* _EXTRAIT DE PAGE_:
____
Une analemme.
Le temps est quelque chose de mystérieux, presque indéfinissable. Pourtant, parmi tout ce que l’on peut trouver en sciences, on a un outil qui se nomme l’Équation du Temps.

Alors non, il ne s’agit pas une équation qui donnerait l’heure absolue de l’univers, où je ne sais quoi de mystique, mais cela n’enlève rien au fait qu’il y a des choses très intéressantes à dire dessus.

Tout comme il ’existe l’équation des télégraphistes qui est (ou était) utile, on s’en serait douté, aux télégraphistes et concernant la transmission du signal à travers un conducteur électrique de grande longueur ; l’équation du temps aurait pu s’appeler « l’équation des horlogers », car elle constitue un outil pour mesurer l’écart entre les horloges et l’heure solaire vraie.

En effet, il existe un décalage entre l’heure solaire réelle et l’heure sur votre montre. Ce décalage varie au cours de l’année, tantôt en positif, tantôt en négatif. Moyennée sur une année, le décalage est nul (par définition de l’heure), il n’y a donc pas besoin d’ajuster sa montre chaque année, mais le décalage existe pour un jour donné de l’année. La position exacte du Soleil dans le ciel ne suit donc pas votre montre : le moment où le Soleil est au plus haut ne correspond donc pas toujours au « midi » de la montre (et ça, sans même parler des fuseaux horaires ou de l’heure d’été).

Lorsqu’on lisait l’heure sur un cadran solaire, cela posait problème : une même position de l’ombre pouvait signifier des heures civiles différentes en fonction du jour de l’année ! Pour corriger cette erreur, les cadrans solaires étaient accompagnés de tables donnant la correction à appliquer à l’heure lue sur le cadran (l’heure solaire, donc) pour obtenir l’heure civile.

L’équation du temps condense ces valeurs tabulées en une formule mathématique plus ou moins simple.
____
* _ENTRÉES FOURNIES_:
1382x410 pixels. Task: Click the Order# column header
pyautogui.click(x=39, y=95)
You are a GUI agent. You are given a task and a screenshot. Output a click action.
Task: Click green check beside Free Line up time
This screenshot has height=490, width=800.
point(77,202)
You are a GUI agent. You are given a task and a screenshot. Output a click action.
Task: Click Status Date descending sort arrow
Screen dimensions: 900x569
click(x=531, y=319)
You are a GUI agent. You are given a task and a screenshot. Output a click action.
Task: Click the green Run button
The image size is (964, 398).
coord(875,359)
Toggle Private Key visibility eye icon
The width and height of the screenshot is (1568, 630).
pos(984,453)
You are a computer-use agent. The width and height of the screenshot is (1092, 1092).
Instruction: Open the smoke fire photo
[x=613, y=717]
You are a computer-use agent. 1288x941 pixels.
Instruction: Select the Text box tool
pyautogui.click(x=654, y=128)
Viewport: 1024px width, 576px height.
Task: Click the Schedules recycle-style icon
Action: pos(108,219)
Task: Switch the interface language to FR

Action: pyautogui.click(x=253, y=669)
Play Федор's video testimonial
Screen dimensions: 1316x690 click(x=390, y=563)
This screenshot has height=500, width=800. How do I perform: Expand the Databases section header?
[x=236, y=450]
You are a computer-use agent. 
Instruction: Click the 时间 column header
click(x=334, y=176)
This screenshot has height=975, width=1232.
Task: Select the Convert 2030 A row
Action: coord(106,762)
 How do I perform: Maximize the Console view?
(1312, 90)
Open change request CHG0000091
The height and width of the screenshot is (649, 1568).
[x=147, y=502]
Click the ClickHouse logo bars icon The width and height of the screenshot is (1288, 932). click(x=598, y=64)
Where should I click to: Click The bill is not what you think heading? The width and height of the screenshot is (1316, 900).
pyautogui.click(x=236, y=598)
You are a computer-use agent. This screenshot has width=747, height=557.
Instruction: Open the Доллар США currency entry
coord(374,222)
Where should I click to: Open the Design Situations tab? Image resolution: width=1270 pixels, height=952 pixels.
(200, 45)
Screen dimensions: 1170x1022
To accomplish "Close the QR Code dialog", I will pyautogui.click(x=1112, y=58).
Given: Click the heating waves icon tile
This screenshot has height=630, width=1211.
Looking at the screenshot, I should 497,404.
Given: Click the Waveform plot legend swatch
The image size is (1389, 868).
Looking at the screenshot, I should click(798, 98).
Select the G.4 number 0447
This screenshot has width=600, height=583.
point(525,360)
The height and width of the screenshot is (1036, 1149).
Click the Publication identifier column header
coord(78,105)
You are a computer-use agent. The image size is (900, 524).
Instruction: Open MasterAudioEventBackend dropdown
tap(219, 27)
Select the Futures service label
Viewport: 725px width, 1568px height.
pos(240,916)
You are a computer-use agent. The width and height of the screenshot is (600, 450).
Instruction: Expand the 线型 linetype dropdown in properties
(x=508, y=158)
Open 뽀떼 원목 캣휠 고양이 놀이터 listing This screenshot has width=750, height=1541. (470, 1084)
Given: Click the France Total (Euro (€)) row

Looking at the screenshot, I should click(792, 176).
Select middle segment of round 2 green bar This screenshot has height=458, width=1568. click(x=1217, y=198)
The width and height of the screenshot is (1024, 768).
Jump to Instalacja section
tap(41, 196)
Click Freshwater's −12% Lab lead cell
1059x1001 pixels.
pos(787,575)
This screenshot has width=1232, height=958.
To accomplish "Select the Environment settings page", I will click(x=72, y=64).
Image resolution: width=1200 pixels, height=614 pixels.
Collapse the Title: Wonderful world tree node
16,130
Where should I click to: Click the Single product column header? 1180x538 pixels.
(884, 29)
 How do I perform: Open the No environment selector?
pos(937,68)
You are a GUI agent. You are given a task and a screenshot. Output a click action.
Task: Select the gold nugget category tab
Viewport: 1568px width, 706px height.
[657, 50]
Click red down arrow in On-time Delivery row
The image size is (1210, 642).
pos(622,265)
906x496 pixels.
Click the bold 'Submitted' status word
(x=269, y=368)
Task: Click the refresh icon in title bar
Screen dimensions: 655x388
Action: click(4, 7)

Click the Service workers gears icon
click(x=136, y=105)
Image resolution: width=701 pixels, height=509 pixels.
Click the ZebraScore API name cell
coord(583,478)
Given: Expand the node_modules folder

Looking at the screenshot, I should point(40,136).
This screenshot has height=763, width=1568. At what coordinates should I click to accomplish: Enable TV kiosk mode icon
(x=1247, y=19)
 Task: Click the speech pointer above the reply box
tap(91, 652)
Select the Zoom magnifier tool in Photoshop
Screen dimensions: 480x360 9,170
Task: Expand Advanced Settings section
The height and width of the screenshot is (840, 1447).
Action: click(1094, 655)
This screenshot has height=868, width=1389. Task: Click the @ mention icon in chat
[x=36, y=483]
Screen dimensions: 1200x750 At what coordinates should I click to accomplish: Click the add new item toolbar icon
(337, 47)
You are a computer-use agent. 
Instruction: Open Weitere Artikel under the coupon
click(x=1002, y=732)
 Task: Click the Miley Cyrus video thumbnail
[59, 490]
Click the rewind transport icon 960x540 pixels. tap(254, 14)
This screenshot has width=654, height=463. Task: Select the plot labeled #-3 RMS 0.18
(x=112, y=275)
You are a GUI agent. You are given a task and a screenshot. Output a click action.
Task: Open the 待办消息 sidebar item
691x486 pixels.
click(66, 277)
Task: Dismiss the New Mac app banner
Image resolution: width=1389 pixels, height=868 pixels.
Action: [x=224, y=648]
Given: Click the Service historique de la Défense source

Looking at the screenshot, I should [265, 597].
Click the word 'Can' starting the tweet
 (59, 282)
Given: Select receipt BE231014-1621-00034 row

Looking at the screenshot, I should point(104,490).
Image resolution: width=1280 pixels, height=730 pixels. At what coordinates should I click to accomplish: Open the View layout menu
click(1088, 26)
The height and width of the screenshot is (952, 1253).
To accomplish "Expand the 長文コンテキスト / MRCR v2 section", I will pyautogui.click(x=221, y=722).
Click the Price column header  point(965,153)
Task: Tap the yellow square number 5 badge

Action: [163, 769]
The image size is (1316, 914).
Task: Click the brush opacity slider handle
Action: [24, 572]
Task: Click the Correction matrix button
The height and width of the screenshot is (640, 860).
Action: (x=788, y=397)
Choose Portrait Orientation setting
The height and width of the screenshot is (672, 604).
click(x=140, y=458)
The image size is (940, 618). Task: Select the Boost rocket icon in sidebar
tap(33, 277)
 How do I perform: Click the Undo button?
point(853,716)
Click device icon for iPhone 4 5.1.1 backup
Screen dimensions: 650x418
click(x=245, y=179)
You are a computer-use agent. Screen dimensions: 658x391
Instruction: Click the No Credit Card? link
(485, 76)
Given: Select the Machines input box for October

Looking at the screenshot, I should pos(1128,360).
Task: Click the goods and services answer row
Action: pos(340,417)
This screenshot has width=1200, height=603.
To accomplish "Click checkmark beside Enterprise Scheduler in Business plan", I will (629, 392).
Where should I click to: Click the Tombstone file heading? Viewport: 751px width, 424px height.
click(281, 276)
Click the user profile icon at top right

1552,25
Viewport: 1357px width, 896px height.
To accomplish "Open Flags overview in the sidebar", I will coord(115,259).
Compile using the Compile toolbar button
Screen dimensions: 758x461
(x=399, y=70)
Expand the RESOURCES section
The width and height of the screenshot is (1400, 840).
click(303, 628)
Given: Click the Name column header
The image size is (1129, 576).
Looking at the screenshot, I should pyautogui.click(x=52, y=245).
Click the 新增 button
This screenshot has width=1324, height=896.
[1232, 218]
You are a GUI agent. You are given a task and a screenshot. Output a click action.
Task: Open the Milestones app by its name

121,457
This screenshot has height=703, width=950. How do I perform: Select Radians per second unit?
____
Poursuivez, s'il vous plaît, le texte sur l'équation du temps à partir de sa dernière phrase.

* _RÉPONSE ATTENDUE_:
Aujourd’hui, nous n’utilisons plus de cadrans solaires. En revanche, on utilise de plus en plus des panneaux solaires, et ces derniers sont plus efficaces lorsqu’ils font face au Soleil. Certains panneaux solaires sont fixés sur un axe pivotant qui suivent la position du Soleil dans le ciel, comme un tournesol. Pour ces systèmes, connaître la position du Soleil devient critique, et l’équation du temps (re)devient quelque chose d’important. Ceci est encore plus vrai pour les centrales solaires à concentration (ceux avec un champ de miroirs et une tour au milieu), où les miroirs doivent suivre le Soleil avec une très grande précision, et où un décalage n’est pas admissible.

Heure solaire et heure civile ? Un décalage ?

Depuis que nous mesurons l’heure et les jours, probablement depuis l’Égypte antique, à qui l’on doit d’ailleurs notre découpage de la journée en 24 heures, on a toujours considéré que tous les jours avaient la même durée.
Cette durée a servi de base pour le découpage en 24 heures. Un jour « civil » vaut donc précisément 24 heures.

En réalité, c’est plus compliqué que cela : les jours n’ont pas tous la même durée ! Pour expliquer pourquoi, rappelons tout d’abord ce qu’est une journée.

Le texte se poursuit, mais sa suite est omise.